Les PME suisses qui y exportent par exemple des biens de consommation comme des produits cosmétiques pourraient être touchées. Ou les entreprises qui exportent du fromage et du chocolat. "Et donc aussi les grands fabricants comme Nestlé ou Lindt", poursuit l'expert. Les grandes entreprises ont des spécialistes et des départements dédiés à ce genre de cas. Les PME ont comparativement plus de mal et ont parfois besoin de conseils externes. L'adaptation de la chaîne d'approvisionnement en cas de crise est également plus facile pour les grandes entreprises que pour les petites.

Ces dernières sont nombreuses à se rendre en Ukraine, et pas seulement les grands groupes cotés en bourse.
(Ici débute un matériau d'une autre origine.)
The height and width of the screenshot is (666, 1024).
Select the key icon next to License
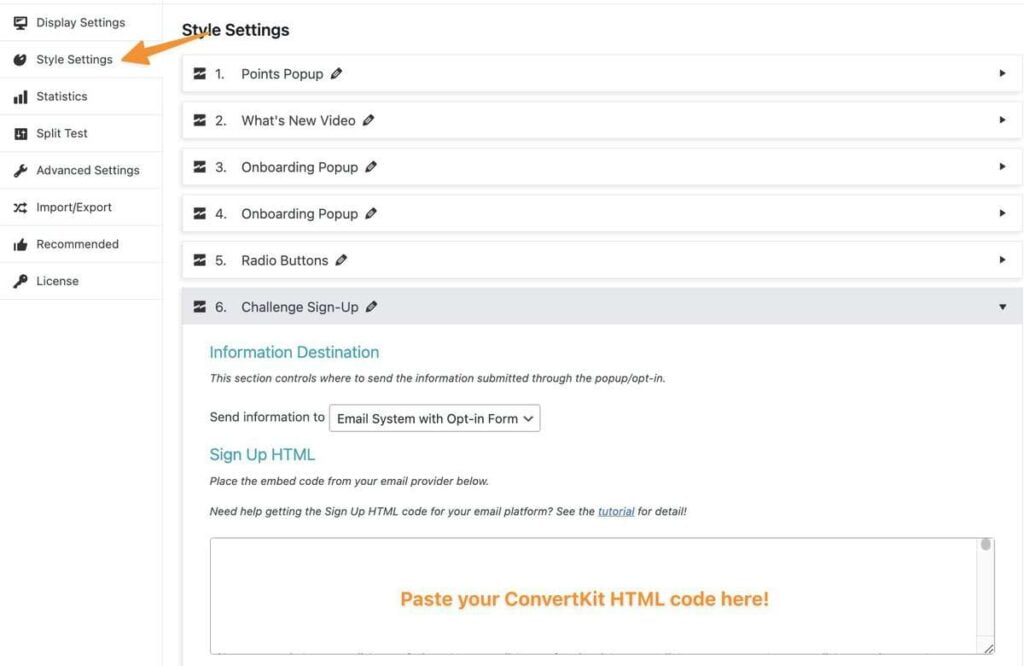pos(18,281)
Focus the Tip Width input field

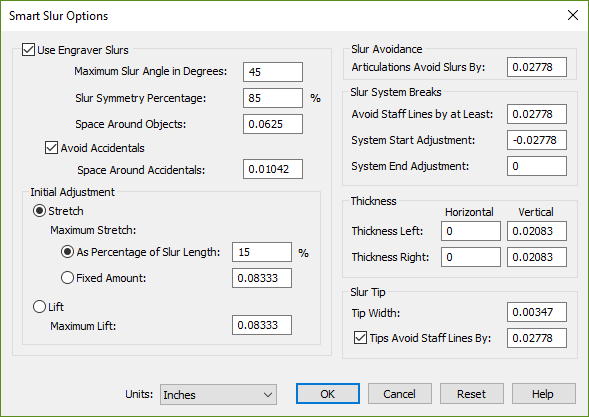click(537, 312)
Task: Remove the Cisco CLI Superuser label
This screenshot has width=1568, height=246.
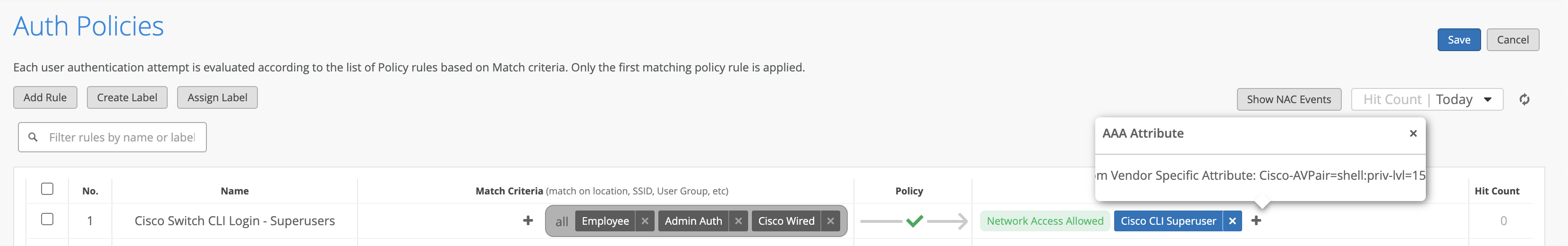Action: pyautogui.click(x=1232, y=221)
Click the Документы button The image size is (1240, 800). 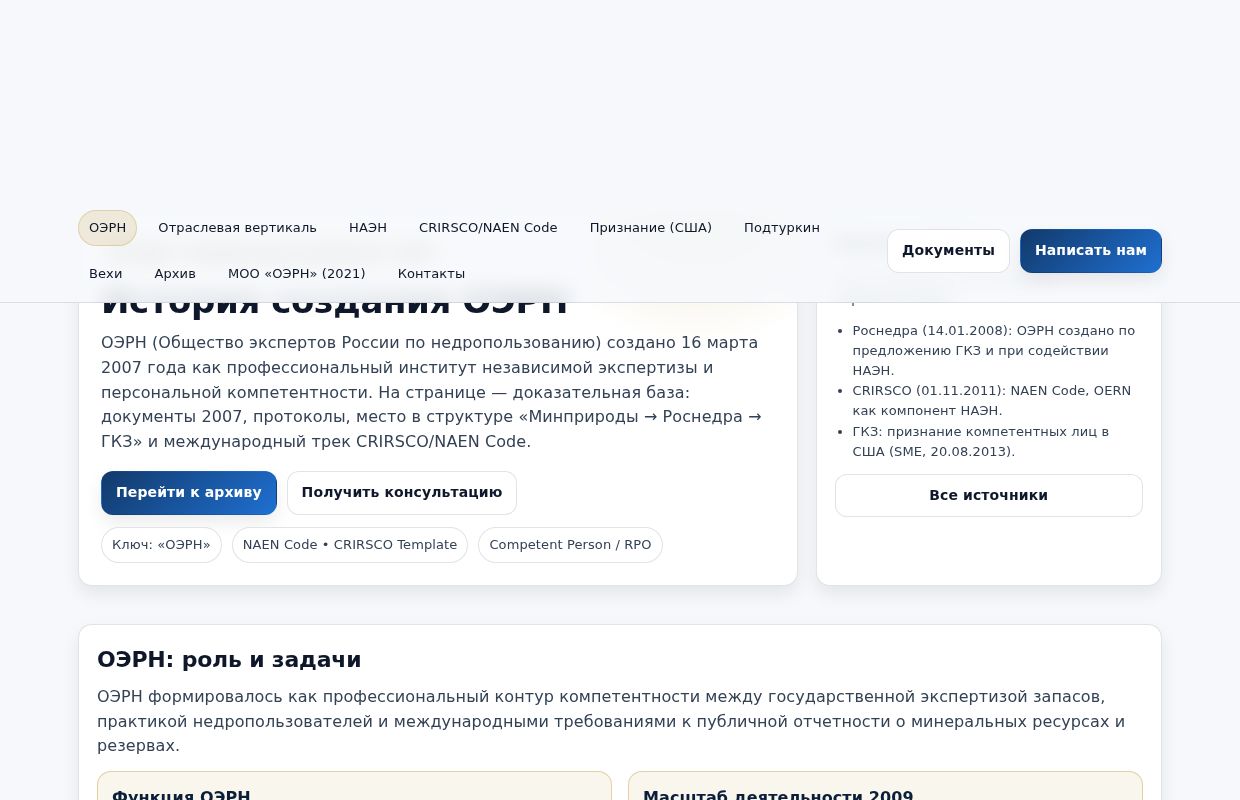coord(948,250)
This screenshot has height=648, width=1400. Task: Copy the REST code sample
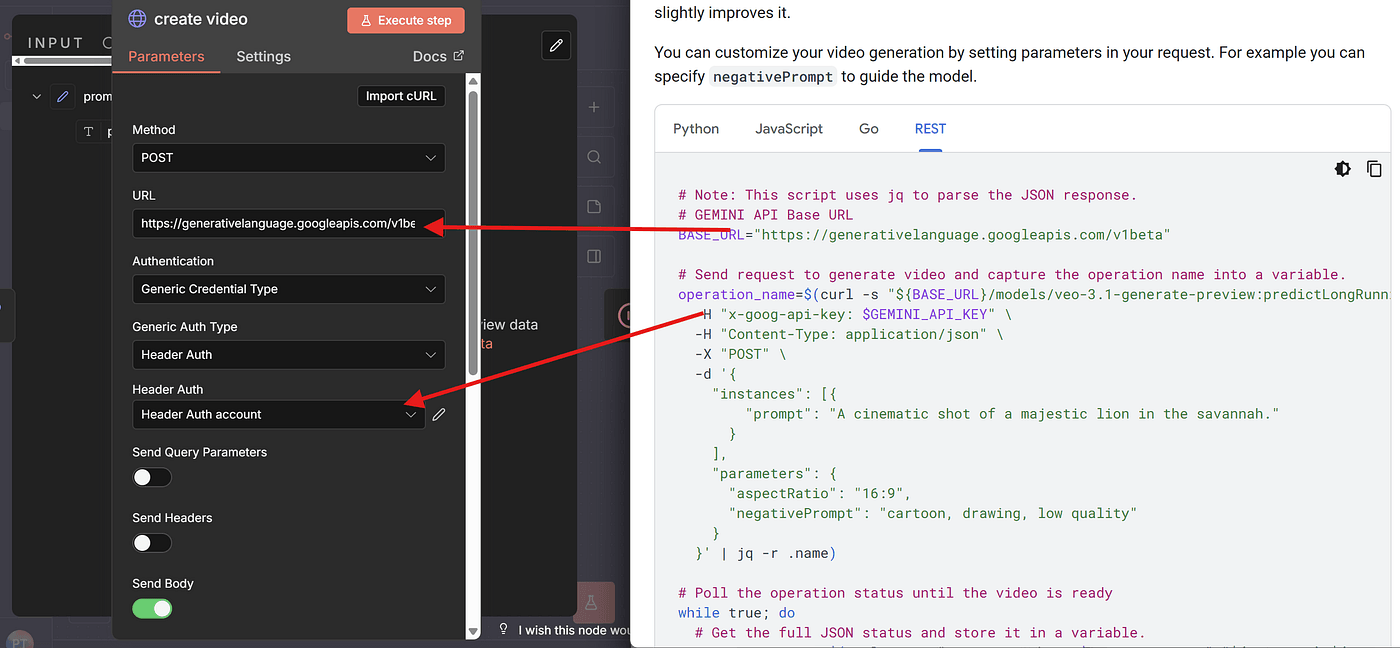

Cela concerne aussi de nombreuses entreprises familiales et PME, comme Bühler, spécialiste des machines de transformation des céréales. L'Ukraine est l'un des plus grands fournisseurs de céréales au monde. Bühler a fourni des convoyeurs à grains pour le stockage. Des plans de protection des collaborateurs locaux sont en place.

Le groupe Glas Trösch de Suisse orientale fabrique des fenêtres à Sitcheslaw (anciennement Dnipropetrowsk). Cette région du pays est directement limitrophe de la zone en conflit de Donetsk, où entrent actuellement des chars russes. Le mot d'ordre pour toutes les entreprises est de continuer.

Vers l'ouest du pays

Même les toutes petites entreprises font preuve de résistance. Gary Honegger vit sur place et gère une entreprise informatique non loin de Kiev. Pour l'heure, il n'a pas prévu de grands plans de contingence. Pour les grandes entreprises, ces plans concernent généralement le maintien de l'alimentation en électricité et d'internet ainsi que la protection de leurs données et des installations. "Nous continuons à travailler", déclare Gary Honegger dans un entretien à la Handelszeitung.

Depuis huit ans, l'entrepreneur vit avec l'état de guerre latent entre l'Ukraine et la Russie. Les développements actuels ne le font donc plus bondir. Et si quelque chose devait arriver, Gary Honegger déplacerait son entreprise à Lviv, dans l'ouest du pays, pour y poursuivre ses activités. "Les gens ici sont incroyablement flexibles. Avec une forte volonté de survie". Pour son épouse, la situation est un peu différente, raconte l'entrepreneur. Avec l'entreprise Ober, elle fabrique des boîtiers électriques pour l'industrie du bâtiment. Dans ce domaine, on sent que la situation est tendue. "Les projets sont stoppés, on n'investit plus".